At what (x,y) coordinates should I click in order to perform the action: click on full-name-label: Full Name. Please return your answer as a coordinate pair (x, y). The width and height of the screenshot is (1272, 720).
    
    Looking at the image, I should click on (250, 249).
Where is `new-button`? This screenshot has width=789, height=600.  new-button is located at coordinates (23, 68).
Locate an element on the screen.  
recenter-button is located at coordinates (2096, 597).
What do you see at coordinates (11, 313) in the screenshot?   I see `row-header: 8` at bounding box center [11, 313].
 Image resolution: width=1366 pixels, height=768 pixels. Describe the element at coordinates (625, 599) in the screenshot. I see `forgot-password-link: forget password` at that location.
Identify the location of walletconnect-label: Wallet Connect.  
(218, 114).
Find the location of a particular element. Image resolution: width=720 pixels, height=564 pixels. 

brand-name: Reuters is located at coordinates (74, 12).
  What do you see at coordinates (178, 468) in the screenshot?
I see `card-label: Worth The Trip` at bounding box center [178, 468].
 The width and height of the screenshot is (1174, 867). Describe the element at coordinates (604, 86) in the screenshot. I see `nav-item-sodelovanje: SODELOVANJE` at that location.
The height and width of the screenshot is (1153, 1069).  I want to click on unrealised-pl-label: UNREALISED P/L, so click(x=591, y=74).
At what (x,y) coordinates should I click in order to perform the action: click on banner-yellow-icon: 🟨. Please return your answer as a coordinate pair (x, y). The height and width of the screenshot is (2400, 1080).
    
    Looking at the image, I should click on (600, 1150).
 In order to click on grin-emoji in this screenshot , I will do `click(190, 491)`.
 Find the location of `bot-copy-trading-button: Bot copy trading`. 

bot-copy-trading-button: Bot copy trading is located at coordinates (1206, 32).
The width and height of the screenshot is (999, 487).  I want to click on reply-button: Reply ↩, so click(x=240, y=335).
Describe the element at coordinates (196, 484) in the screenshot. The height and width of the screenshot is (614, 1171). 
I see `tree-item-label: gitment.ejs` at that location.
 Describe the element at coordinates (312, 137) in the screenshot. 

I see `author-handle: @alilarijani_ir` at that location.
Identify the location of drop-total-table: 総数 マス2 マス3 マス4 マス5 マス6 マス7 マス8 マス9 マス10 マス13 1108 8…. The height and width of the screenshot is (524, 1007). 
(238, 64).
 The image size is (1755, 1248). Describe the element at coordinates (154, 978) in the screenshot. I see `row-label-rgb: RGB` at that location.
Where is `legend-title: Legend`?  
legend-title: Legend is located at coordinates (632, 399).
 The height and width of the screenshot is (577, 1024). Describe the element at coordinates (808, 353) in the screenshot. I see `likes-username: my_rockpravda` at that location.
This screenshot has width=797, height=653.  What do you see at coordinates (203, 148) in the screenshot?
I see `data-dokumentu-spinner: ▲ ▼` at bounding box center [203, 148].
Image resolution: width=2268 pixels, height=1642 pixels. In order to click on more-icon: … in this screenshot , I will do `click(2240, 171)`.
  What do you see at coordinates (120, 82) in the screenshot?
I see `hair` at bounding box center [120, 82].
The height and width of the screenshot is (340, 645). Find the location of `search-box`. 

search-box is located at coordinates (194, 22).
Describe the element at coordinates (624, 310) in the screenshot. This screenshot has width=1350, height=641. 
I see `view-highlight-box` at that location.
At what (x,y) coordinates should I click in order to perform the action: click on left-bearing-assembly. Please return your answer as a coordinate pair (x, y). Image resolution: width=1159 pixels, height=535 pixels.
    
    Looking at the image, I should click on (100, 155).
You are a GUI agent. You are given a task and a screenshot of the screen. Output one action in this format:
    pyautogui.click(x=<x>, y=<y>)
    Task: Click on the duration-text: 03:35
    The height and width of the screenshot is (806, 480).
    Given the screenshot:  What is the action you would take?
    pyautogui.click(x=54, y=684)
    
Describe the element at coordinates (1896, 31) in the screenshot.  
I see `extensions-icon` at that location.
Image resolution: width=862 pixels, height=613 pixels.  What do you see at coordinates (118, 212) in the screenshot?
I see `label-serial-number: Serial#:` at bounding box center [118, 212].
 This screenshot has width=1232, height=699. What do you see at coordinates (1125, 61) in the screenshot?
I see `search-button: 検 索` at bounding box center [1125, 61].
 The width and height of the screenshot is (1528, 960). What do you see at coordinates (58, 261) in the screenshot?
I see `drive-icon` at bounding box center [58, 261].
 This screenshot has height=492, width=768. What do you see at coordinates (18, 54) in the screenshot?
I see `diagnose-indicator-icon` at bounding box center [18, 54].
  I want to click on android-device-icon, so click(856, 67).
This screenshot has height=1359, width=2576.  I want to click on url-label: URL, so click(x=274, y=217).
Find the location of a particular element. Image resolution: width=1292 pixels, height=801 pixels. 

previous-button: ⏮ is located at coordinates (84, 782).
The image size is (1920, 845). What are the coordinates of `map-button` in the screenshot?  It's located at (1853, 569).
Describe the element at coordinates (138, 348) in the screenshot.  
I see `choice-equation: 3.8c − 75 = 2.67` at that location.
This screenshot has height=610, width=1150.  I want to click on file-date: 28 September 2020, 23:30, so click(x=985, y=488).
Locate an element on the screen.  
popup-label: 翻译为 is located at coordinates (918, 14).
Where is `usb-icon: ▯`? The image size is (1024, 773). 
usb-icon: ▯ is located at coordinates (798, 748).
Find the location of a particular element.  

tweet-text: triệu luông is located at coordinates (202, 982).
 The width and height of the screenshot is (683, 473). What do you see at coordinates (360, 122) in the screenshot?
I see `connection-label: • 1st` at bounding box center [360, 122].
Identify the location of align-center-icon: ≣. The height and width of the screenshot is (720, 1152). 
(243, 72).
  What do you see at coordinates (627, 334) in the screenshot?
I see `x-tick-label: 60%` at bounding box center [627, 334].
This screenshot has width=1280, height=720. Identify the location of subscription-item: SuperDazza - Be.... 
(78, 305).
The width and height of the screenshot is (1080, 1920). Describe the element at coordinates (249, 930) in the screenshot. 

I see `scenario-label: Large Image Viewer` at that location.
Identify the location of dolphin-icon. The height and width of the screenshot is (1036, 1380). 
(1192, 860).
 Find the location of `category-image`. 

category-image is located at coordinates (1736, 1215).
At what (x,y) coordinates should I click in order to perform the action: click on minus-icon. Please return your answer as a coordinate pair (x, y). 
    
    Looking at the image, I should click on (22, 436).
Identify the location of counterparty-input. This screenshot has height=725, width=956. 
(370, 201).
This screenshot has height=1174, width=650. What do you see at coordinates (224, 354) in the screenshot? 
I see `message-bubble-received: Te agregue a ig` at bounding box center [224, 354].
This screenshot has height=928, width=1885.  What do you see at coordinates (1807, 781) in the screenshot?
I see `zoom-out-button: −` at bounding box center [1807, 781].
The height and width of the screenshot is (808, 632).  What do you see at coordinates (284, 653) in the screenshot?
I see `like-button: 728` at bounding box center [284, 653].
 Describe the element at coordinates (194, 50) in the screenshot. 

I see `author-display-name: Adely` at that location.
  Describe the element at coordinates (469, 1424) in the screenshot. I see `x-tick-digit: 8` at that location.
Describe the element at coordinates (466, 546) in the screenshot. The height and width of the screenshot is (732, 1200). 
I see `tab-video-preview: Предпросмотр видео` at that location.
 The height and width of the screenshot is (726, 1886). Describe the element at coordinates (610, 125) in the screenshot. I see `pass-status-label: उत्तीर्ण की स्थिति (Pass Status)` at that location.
.....
WHAT YOU WILL DO = Extract each line of the data above that contains the word "should", copying those lines unchanged.

OUTPUT FOR THIS TASK =
At what (x,y) coordinates should I click in order to perform the action: click on full-name-label: Full Name. Please return your answer as a coordinate pair (x, y). The width and height of the screenshot is (1272, 720).
    Looking at the image, I should click on (250, 249).
At what (x,y) coordinates should I click in order to perform the action: click on banner-yellow-icon: 🟨. Please return your answer as a coordinate pair (x, y). The height and width of the screenshot is (2400, 1080).
    Looking at the image, I should click on (600, 1150).
At what (x,y) coordinates should I click in order to perform the action: click on left-bearing-assembly. Please return your answer as a coordinate pair (x, y). Image resolution: width=1159 pixels, height=535 pixels.
    Looking at the image, I should click on (100, 155).
At what (x,y) coordinates should I click in order to perform the action: click on minus-icon. Please return your answer as a coordinate pair (x, y). 
    Looking at the image, I should click on (22, 436).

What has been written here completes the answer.